**Task to carry out**:
In the text on adolescent depression, which once-a-day drug did Morgan Willenbring switch to a month ago?
Text excerpt: Begin
Many depressed adolescents have a long history of trouble, which often includes misdiagnosis and a lot of trial-and-error therapy that can aggravate the social and emotional problems caused by the depression. Morgan Willenbring, 17, of St. Paul, Minn., has suffered from depression since he was 8, but school officials first thought he had attention-deficit disorder. “I think that’s because they see that a lot,” says his mother, Kate Meyers. “They tend to lump together what they see as acting-out behavior.” It took more than two years to figure out a good treatment regimen. Desipramine, one of the older antidepressants, didn’t work. Then Willenbring spent six years on Wellbutrin, which was effective but problematical because he needed to take it three times a day. “It’s very easy to forget, which was not helping,” he says. When he missed too many doses, he had trouble concentrating and got into fights at home. But a month ago he switched to a once-a-day drug called Celexa and says he’s doing better. He even managed to get through breaking up with his longtime girlfriend without missing a day of school.
The results of the NIMH study may help make life easier for youngsters like Willenbring. The lead researcher, Dr. John March, a professor of child psychiatry at Duke University, says there is already evidence from other studies supporting short-term behavioral therapy and drugs like Prozac and Paxil. But that regimen works only in about 60 percent of cases, and almost half of those patients relapse within a year of stopping treatment. “We’re hoping [the study] will tell us which treatment is best for each set of symptoms,” March says, “and whether the severity of symptoms biases you toward one treatment or another.”
Until the results of that study and others are in, parents and teenagers have to weigh the risk of medication against the very real dangers of ignoring the illness. A recent report from the Centers for Disease Control found that 19 percent of high-school students had suicidal thoughts and more than 2 million of them actually began planning to take their own lives. One of them was Gabrielle Cryan. In 1999, during her junior year at a New York City high school, “I obsessed about death,” she says. “I talked about it with everyone.” With her parents’ help, she found a therapist just before the start of her senior year who “put a name to what I’d been feeling,” says Cryan. “My therapist made me realize it, face it and get over it.” She also received a prescription for Prozac. Although she had some hesitations about Prozac, “it really did help me,” she says. So did the talk therapy. “The first part of the healing process—and I know this sounds corny—was becoming more self-aware,” she says. The therapy helped her see that “everything was not a black-and-white situation.” Before therapy, little things would throw her into a funk. “I couldn’t find my shoe and the whole week was ruined,” she says now with a laugh. “They taught me to get some perspective.” And while her depression now is “nonexistent,” she knows that she may have to face it again in the future. “We’re all a work in progress,” Cryan says. “But I’ve picked up a lot of tools. When I feel symptoms coming on, I can reach out and help myself now.” Stories like hers are the successes that lead others out of the darkness.
Text excerpt: End
Information shown: Begin
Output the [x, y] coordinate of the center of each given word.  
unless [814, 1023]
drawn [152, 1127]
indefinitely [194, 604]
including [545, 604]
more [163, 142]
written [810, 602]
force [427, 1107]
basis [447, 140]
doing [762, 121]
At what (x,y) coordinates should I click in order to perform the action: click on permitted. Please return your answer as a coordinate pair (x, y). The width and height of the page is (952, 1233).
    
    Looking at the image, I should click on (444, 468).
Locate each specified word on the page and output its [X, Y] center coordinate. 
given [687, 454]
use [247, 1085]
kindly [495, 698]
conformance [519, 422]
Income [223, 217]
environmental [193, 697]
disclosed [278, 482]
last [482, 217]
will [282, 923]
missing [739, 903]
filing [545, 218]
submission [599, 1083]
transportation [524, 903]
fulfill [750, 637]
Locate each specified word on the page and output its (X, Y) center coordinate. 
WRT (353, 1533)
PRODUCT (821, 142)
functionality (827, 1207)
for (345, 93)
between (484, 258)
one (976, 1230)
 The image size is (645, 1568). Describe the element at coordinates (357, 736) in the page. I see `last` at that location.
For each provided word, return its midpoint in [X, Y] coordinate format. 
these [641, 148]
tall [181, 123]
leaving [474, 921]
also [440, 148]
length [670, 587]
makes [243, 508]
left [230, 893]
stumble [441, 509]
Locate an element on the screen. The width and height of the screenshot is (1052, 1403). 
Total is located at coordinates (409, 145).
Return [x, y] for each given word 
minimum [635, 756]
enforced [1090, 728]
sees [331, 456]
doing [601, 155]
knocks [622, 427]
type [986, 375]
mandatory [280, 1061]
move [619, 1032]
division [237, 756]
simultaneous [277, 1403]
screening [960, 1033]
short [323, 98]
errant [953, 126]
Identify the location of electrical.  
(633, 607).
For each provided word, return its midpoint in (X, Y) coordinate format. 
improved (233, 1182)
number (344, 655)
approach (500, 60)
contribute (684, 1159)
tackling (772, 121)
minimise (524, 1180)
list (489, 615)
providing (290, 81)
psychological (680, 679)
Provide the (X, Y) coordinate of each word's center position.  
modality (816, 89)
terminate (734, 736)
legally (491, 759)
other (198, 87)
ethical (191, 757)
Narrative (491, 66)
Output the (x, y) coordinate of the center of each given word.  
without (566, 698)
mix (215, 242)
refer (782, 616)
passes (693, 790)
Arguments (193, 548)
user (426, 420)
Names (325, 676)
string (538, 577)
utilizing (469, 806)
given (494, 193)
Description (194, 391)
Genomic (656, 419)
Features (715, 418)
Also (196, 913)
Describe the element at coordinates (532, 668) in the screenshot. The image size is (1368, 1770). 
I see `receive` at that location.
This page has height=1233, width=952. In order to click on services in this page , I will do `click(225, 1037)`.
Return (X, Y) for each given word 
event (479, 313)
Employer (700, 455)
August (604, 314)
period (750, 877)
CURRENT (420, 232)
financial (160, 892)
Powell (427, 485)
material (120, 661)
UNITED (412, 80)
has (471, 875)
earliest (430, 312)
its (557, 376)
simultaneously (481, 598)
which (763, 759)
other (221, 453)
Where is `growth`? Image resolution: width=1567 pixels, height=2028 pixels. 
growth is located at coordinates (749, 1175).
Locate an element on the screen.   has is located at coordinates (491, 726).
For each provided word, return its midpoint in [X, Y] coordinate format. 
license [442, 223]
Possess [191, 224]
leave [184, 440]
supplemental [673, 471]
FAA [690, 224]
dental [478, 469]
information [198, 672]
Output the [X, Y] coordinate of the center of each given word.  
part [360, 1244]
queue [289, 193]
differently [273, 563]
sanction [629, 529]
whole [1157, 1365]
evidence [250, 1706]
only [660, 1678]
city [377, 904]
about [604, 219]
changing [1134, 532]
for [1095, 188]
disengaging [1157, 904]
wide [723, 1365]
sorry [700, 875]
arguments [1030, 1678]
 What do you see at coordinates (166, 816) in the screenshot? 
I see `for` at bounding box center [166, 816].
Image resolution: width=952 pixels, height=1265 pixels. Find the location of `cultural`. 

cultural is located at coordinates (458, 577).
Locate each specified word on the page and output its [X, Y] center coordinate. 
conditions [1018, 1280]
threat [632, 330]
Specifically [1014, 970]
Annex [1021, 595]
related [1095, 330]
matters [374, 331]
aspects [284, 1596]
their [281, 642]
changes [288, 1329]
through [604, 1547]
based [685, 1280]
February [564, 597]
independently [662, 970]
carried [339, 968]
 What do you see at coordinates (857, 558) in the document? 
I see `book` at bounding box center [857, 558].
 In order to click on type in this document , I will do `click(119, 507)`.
Information shown: End
**Task output**:
Celexa